▸ LISTED RECORDS:
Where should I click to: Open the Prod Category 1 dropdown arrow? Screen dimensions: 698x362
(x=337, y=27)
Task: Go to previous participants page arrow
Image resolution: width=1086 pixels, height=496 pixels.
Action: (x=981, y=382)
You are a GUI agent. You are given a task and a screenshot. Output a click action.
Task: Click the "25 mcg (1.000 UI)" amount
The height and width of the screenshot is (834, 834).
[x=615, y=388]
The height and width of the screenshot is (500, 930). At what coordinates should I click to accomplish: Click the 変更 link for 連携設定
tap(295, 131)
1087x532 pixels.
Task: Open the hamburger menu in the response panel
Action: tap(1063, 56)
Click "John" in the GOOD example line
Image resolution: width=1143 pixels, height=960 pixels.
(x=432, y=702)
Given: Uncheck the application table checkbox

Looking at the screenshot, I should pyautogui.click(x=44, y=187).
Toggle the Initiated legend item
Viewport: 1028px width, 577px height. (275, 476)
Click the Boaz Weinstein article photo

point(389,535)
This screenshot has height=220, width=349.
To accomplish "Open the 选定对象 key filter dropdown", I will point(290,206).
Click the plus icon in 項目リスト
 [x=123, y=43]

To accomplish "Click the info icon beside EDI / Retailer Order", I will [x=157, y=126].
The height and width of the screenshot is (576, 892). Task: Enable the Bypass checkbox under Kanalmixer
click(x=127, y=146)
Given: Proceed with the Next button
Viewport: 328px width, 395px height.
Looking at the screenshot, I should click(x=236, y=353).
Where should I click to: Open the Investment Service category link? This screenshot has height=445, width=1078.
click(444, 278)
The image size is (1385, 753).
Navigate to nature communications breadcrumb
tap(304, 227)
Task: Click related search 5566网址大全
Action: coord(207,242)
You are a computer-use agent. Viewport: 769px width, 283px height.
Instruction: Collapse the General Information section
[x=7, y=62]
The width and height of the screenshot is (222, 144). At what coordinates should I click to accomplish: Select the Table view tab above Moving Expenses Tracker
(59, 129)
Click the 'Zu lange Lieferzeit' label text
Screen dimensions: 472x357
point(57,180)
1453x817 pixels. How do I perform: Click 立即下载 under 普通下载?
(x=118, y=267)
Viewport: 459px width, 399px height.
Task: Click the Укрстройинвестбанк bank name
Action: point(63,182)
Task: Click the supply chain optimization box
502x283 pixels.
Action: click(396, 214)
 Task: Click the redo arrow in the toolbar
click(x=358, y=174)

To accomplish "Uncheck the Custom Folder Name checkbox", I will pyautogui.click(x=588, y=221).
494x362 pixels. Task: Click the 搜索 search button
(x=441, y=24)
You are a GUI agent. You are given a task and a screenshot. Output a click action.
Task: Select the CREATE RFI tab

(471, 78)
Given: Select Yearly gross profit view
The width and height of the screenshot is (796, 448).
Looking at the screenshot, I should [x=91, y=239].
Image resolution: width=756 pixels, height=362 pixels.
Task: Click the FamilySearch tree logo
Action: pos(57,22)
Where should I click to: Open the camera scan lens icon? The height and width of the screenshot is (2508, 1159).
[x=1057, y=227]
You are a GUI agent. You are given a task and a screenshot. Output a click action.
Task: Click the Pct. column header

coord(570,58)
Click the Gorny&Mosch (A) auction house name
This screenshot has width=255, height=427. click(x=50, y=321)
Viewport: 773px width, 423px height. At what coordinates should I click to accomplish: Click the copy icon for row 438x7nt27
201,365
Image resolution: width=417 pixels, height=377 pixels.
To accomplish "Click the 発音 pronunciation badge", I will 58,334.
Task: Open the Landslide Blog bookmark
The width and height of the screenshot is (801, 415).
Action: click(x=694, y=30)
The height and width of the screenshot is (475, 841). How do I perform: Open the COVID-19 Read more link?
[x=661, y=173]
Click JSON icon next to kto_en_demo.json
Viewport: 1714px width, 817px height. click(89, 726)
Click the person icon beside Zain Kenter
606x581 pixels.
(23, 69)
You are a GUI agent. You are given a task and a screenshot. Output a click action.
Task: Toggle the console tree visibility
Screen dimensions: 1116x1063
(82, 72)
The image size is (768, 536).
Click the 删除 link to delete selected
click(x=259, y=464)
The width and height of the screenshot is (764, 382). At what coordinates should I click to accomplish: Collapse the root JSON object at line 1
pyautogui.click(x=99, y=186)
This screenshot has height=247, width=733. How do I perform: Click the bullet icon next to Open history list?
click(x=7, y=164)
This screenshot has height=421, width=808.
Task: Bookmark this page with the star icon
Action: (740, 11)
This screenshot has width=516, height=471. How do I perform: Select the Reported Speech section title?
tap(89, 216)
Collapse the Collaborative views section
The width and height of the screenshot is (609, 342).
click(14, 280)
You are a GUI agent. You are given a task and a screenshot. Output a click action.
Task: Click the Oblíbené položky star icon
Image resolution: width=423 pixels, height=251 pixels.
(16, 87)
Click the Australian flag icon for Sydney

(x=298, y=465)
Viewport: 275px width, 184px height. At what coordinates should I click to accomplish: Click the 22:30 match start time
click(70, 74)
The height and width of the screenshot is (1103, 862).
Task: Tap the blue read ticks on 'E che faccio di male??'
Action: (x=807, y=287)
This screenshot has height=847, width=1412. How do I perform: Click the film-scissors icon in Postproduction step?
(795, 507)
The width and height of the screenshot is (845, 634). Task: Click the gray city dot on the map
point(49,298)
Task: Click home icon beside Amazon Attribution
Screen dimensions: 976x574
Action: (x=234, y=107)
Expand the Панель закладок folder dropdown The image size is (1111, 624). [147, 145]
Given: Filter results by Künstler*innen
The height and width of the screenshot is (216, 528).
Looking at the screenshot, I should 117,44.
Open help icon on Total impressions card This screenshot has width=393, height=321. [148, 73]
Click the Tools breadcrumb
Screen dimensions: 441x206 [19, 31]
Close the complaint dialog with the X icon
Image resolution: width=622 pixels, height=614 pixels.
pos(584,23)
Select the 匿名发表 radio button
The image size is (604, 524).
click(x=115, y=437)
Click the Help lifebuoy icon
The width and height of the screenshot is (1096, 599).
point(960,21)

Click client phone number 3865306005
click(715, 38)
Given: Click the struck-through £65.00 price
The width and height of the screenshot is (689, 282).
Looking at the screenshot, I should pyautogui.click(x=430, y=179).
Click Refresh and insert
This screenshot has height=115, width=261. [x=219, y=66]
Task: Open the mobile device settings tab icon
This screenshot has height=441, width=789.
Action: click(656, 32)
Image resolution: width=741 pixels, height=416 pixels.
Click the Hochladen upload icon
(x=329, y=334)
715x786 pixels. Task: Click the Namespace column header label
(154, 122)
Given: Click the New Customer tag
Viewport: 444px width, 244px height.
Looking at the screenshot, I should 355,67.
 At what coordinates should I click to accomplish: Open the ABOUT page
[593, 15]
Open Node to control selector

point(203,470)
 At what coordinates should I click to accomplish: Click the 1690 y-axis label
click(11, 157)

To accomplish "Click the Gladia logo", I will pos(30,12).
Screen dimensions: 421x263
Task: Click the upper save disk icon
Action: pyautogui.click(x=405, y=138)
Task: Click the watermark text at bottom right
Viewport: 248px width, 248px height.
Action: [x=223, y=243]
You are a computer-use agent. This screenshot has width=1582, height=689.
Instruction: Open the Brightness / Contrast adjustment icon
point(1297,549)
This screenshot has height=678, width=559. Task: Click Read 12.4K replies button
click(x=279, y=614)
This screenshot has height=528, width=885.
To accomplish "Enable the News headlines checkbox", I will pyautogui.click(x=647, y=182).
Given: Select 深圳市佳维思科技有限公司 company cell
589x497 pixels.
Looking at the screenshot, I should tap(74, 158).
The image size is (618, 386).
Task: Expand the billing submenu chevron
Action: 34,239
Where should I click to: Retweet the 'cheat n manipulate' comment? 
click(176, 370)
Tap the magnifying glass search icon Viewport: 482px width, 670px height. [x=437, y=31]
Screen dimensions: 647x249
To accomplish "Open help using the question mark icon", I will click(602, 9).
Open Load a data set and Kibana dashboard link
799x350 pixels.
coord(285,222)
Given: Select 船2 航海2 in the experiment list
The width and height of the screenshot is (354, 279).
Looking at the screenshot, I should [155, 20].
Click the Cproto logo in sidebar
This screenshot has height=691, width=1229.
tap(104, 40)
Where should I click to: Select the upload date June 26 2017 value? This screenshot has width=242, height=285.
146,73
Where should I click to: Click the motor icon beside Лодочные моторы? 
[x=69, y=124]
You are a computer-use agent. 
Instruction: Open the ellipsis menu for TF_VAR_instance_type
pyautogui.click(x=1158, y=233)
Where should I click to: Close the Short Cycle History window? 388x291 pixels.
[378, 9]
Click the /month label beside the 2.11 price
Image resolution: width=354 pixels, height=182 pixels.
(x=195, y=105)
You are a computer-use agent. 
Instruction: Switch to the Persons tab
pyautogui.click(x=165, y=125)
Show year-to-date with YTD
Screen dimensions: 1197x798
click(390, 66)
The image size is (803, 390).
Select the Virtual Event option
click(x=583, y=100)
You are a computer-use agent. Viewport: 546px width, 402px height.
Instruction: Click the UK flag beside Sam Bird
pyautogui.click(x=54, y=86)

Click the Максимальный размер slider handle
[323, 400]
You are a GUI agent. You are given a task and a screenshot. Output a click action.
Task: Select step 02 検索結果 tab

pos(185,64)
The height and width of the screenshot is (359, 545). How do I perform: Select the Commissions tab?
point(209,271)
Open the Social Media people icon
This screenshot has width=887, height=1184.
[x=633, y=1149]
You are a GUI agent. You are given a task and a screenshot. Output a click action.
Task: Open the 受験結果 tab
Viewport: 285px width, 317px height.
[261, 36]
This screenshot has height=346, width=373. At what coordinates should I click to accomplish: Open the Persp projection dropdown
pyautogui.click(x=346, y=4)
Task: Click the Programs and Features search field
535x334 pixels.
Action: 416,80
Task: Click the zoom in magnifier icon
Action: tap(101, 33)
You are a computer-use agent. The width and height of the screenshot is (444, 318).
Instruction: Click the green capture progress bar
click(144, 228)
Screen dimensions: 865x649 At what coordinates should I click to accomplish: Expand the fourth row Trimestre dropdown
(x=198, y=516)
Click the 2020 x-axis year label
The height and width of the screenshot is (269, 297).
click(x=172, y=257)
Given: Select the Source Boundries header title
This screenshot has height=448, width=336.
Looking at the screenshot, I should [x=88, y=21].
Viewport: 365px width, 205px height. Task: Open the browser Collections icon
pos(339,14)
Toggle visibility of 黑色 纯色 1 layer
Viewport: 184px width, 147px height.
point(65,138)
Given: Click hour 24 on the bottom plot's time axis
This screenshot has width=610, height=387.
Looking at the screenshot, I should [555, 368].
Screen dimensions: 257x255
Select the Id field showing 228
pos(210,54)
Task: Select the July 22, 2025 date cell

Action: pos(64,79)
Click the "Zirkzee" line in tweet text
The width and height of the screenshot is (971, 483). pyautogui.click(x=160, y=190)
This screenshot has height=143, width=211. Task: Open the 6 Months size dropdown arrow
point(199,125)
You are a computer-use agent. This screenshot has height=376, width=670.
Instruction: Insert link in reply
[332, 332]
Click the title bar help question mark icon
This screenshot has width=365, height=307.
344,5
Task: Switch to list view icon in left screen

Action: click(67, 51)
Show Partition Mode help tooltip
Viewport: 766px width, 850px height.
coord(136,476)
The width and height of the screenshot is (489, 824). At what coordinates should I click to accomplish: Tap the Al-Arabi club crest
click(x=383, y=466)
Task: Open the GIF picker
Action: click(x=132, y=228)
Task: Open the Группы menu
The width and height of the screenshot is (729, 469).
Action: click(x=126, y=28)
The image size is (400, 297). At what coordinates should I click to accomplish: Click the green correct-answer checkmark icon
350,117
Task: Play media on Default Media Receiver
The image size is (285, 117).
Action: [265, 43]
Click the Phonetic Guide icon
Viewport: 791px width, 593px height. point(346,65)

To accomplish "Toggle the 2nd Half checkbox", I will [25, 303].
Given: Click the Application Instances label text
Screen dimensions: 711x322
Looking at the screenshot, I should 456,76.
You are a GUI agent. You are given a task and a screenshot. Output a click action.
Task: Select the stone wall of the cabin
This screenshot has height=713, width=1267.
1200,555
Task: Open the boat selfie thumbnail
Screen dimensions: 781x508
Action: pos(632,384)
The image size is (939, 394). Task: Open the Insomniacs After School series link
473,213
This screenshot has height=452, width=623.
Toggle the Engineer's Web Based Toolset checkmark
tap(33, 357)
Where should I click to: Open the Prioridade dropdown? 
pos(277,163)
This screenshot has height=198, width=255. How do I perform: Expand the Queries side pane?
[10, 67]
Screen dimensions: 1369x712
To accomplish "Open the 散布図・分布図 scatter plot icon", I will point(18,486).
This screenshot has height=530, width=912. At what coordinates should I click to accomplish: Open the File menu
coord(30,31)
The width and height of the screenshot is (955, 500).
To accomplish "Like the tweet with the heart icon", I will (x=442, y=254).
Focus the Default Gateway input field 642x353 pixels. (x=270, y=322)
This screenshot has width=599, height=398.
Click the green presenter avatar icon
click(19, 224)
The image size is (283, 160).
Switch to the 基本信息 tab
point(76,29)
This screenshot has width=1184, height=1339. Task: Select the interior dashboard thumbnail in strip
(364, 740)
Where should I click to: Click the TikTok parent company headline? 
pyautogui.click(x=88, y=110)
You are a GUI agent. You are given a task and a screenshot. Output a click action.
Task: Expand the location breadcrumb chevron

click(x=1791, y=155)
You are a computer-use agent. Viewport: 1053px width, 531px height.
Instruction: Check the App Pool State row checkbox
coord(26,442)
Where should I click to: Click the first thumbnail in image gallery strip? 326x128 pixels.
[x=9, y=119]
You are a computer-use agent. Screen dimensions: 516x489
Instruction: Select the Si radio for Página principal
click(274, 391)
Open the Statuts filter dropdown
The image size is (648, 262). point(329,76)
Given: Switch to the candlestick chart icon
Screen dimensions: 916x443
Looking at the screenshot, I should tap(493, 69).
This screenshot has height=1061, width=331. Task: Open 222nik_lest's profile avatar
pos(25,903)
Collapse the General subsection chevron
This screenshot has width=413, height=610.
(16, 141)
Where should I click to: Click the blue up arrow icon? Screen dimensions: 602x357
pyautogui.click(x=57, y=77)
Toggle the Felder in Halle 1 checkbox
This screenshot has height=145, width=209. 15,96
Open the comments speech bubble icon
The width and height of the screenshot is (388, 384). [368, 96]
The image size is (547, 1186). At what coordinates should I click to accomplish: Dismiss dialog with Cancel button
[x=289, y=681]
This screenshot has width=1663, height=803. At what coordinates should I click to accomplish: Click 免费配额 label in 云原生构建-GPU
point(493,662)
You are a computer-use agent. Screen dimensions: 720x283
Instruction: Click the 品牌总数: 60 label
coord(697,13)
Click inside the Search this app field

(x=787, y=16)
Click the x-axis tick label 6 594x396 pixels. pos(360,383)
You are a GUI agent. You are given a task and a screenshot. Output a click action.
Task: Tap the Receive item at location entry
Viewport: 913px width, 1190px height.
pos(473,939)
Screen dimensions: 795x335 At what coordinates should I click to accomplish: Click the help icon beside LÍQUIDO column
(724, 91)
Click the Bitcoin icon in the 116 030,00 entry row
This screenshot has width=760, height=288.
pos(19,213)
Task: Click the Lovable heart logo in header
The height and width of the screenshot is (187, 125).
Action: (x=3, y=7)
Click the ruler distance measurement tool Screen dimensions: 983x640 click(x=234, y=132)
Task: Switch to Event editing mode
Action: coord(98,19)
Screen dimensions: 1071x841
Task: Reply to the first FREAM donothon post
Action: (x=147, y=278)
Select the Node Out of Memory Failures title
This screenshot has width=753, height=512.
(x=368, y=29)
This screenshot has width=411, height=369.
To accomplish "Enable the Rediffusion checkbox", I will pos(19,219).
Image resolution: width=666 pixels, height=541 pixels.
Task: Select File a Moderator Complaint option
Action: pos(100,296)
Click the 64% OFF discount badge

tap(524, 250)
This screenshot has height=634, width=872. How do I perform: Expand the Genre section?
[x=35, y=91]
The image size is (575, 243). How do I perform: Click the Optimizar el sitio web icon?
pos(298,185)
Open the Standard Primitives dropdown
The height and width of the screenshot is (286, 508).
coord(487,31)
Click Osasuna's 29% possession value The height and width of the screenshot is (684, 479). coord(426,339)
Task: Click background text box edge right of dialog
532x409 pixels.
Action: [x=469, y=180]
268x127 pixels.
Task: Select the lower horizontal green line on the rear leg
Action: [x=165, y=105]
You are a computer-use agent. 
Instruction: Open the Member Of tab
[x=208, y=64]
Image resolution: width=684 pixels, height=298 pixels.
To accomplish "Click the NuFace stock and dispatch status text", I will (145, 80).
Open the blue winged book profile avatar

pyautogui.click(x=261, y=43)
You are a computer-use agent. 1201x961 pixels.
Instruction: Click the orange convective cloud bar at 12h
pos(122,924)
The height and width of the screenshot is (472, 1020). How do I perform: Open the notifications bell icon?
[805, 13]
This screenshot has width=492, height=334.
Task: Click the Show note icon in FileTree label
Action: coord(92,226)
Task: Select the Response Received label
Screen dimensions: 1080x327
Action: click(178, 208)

▸ EXERCISE:
Count each line above in which the string "price" appears, then state only the total.

▸ RESPONSE:
2